Stored data:
═══
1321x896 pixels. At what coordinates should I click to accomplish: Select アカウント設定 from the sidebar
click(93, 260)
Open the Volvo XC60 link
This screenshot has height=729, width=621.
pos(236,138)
═══
The records above need to be returned in full, with nothing altered.

* Task response
1321x896 pixels. At what coordinates should I click to accomplish: Select アカウント設定 from the sidebar
click(93, 260)
Open the Volvo XC60 link
This screenshot has height=729, width=621.
pos(236,138)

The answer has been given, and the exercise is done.